4future.institute - was ist das?

Warum das 4future.institute — und warum jetzt.

Österreich hat Think Tanks. Aber keinen wirklich unabhängigen.

Das ist keine Meinung — das ist Struktur.

Das WIFO und das IHS sind die großen etablierten Häuser. Respektabel, wissenschaftlich solide — aber staatlich finanziert, mit Sozialpartnern im Kuratorium und abhängig von Auftragsgebern. Themen die niemanden beauftragen, werden nicht untersucht.

Die Agenda Austria ist die erste rein privatwirtschaftlich finanzierte Denkfabrik des Landes — gegründet aus dem Umfeld der Privatbankiers und der Mont Pelerin Society, mit einem Förderkreis aus Industrieunternehmen. Wer dort sitzt, bestimmt die blinden Flecken.

Das Momentum Institut ist das intellektuelle Gegengewicht — engagiert, oft präzise, aber strukturell an AK und ÖGB gebunden. Das hat Konsequenzen. Ein konkretes Beispiel: Die Frage, ob in der Industrie strukturell weniger Menschen arbeiten werden, ist eine der wichtigsten wirtschaftspolitischen Fragen Europas. Sie ist für den ÖGB existenziell — weil seine institutionelle Macht wesentlich über Betriebsräte und Mitgliedschaften in der Industrie läuft. Weniger Beschäftigte bedeutet weniger Macht. Das ist verständlich. Aber es darf kein Denkverbot erzeugen.

Das alte Muster gilt: Wer zahlt, schafft an. Nicht immer durch direkte Einflussnahme — sondern durch das, was schlicht nicht untersucht wird.


Die Lücke ist real. Und sie hat Konsequenzen.

Es gibt in Österreich keine Instanz, die zwischen diesen Lagern vermittelt — die weder der Industrie noch den Gewerkschaften verpflichtet ist, die Fragen stellt die beide Seiten lieber vermeiden, und die trotzdem ernst genommen wird.

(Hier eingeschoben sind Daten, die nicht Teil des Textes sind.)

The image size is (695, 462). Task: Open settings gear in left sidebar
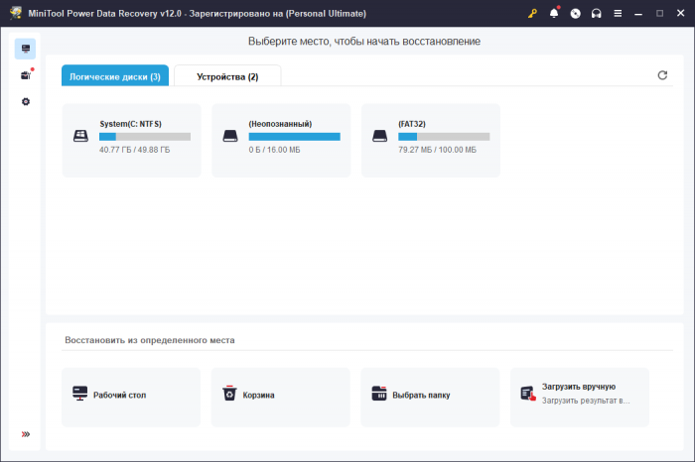click(26, 101)
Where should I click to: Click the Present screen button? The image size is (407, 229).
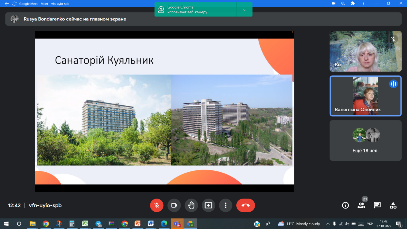208,205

Ohne diese Brückenfunktion bleibt der österreichische Diskurs in seinen alten Gräben. Sozialpartnerschaft als Ritual statt als Problemlösung. Digitalisierung als Bedrohung oder als Versprechen — aber selten als das was sie ist: eine strukturelle Verschiebung, die neue Antworten braucht die es noch nicht gibt.

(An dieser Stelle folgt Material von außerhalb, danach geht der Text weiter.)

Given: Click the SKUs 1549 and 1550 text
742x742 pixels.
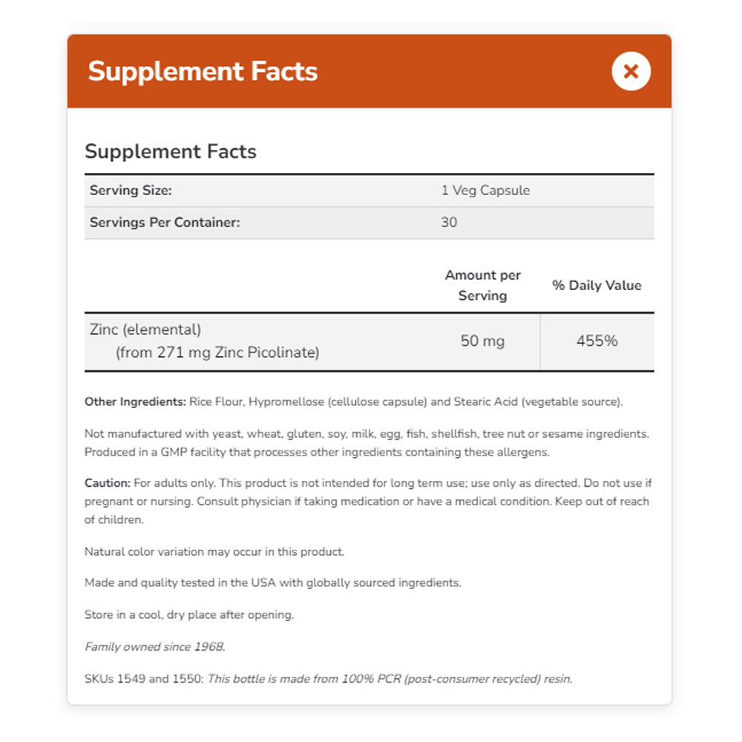Looking at the screenshot, I should [x=142, y=679].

Das 4future.institute will diese Lücke schließen.

Nicht indem es eine dritte politische Position einnimmt. Sondern indem es die Bedingungen verteidigt, unter denen vernünftige Entscheidungen überhaupt möglich bleiben.

Evidenzbasiert. Interdisziplinär. Ohne Auftraggeber.

Wir bauen das Institut gerade auf — mit Expertinnen und Experten aus allen politischen Lagern und mit unterschiedlichen Weltanschauungen. Das ist kein Zufall sondern Programm. Wer nur mit Gleichgesinnten arbeitet, produziert Bestätigung statt Erkenntnis.

Momentum nennt sich Institut der Vielen. Wir wollen es tatsächlich sein.

Gemeinsam mit Prof. Detter haben wir bereits Grundlagenarbeit geleistet — unter anderem zur digitalen Souveränität und der Industriestrategie der Bundesregierung. Diese Arbeit hat uns eine Einladung an die Österreichische Akademie der Wissenschaften eingebracht. Wir nehmen das als das was es ist: eine frühe sehr ehrende Bestätigung dass der Ansatz trägt.